- WHAT YOU SHOULD DO
Extract from the entries below, exactly as given, only the lines from the line containing "Image resolution: width=1080" to the line containing "Expand the Multimedija tree node", both lines included.

- GIVEN DATA
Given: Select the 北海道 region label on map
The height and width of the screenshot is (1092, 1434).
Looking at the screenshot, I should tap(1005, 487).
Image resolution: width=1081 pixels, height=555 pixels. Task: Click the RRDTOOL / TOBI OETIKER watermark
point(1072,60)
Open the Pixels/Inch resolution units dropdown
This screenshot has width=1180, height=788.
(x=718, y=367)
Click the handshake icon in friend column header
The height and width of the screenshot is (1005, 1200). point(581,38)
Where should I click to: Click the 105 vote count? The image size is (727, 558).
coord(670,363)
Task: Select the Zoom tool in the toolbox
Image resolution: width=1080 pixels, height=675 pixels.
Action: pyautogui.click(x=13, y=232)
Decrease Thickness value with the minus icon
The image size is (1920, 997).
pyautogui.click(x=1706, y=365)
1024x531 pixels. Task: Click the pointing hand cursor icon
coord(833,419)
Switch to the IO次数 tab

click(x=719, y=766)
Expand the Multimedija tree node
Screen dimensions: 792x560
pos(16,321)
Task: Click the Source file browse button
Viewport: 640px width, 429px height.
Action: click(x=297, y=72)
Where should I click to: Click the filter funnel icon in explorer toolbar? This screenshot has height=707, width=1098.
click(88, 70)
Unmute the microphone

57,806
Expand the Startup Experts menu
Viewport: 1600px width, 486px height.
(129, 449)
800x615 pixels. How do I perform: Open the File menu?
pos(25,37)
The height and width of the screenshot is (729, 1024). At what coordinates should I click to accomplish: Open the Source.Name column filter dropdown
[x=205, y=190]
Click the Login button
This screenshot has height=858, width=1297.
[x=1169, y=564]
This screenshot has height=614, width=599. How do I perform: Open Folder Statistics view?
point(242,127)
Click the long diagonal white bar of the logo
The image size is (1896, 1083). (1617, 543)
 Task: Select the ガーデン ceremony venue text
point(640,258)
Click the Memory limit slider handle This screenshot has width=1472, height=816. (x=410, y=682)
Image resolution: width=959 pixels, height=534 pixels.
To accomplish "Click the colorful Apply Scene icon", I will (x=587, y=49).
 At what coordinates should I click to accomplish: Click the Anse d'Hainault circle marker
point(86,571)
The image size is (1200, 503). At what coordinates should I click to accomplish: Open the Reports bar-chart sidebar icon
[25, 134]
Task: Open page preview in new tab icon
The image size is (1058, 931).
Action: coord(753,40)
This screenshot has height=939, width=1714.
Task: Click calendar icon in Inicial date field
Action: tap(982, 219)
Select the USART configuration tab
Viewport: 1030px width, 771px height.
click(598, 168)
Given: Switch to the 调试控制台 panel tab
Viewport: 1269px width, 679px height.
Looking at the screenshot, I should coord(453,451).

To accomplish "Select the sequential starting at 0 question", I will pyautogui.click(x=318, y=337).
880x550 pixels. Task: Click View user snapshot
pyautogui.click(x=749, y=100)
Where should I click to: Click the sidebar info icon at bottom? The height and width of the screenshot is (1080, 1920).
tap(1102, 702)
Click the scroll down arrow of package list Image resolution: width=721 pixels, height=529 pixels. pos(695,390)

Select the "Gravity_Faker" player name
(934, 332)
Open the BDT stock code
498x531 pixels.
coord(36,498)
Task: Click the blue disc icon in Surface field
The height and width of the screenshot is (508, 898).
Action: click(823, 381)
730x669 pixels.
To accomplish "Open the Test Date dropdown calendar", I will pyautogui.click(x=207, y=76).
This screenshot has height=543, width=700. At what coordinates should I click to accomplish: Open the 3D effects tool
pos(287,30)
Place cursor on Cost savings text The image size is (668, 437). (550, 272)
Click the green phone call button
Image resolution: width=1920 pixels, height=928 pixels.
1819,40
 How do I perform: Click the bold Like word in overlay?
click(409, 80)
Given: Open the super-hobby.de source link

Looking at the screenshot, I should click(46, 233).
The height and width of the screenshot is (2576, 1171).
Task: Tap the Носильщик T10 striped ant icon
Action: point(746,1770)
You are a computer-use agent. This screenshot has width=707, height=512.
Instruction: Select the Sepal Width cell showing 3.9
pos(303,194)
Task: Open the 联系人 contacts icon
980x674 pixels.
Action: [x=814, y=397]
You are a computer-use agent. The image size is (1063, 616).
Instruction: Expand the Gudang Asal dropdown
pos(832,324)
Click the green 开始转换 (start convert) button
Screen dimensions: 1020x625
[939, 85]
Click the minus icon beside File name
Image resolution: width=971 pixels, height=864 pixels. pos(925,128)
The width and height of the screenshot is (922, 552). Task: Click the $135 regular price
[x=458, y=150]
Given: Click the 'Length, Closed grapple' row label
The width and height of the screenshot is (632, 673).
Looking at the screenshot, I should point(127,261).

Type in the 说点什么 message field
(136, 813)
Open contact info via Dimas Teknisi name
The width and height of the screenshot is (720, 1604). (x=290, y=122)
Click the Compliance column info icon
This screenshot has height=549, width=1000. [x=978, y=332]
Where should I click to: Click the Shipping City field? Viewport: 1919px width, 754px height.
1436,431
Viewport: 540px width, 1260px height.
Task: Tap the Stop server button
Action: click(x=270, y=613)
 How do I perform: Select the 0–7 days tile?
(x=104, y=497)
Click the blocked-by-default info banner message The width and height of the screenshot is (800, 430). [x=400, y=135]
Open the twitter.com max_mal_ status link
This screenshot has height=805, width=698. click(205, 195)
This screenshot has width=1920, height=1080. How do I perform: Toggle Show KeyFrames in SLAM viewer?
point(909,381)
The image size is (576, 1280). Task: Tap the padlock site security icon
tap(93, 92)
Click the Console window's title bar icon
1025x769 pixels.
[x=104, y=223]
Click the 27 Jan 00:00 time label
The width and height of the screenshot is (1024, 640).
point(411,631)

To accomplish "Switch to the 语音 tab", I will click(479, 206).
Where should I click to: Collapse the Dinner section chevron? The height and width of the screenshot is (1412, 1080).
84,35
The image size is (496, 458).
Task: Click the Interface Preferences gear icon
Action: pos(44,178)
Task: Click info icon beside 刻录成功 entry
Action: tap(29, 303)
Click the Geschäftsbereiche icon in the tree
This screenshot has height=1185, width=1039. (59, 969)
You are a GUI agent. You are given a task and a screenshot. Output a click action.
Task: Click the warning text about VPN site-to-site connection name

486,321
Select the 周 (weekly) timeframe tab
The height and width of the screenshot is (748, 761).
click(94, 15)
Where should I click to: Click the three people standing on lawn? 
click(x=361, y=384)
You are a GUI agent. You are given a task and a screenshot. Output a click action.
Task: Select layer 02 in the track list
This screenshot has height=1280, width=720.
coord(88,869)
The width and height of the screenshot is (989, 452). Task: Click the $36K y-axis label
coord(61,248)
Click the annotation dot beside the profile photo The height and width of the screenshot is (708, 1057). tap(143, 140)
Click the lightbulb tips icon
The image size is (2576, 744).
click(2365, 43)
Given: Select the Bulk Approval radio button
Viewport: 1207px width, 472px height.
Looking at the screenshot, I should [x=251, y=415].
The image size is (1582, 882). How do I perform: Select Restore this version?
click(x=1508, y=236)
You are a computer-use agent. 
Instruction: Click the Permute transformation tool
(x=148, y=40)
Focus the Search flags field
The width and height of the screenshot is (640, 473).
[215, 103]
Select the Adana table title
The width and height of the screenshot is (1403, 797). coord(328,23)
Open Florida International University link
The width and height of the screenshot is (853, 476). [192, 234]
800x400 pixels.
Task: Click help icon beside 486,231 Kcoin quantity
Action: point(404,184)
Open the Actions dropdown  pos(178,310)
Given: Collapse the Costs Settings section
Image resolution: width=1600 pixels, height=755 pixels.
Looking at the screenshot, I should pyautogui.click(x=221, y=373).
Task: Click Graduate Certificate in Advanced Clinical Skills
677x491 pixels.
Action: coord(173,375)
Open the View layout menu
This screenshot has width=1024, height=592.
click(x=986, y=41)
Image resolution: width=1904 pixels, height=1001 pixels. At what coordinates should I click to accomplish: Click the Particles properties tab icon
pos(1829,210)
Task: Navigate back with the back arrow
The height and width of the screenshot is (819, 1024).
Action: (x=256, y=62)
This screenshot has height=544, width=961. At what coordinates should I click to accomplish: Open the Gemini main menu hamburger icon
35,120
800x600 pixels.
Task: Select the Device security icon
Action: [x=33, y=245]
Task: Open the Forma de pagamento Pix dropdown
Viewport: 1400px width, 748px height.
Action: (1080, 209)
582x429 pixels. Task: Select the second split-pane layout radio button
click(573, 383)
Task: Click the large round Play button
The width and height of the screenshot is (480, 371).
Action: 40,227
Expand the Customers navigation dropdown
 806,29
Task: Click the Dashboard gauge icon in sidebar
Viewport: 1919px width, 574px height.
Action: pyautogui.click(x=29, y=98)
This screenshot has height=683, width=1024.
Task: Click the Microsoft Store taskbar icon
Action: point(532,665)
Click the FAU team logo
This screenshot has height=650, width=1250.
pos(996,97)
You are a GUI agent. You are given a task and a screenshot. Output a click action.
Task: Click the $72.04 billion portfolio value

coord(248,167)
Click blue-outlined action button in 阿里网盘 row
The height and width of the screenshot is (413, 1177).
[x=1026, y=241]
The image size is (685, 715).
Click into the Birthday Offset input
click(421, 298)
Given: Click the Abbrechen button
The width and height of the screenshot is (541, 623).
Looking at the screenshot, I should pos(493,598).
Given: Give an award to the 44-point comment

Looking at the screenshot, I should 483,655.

- RESPONSE TO THIS EXERCISE
Image resolution: width=1080 pixels, height=675 pixels.
Action: pyautogui.click(x=13, y=232)
Decrease Thickness value with the minus icon
The image size is (1920, 997).
pyautogui.click(x=1706, y=365)
1024x531 pixels. Task: Click the pointing hand cursor icon
coord(833,419)
Switch to the IO次数 tab

click(x=719, y=766)
Expand the Multimedija tree node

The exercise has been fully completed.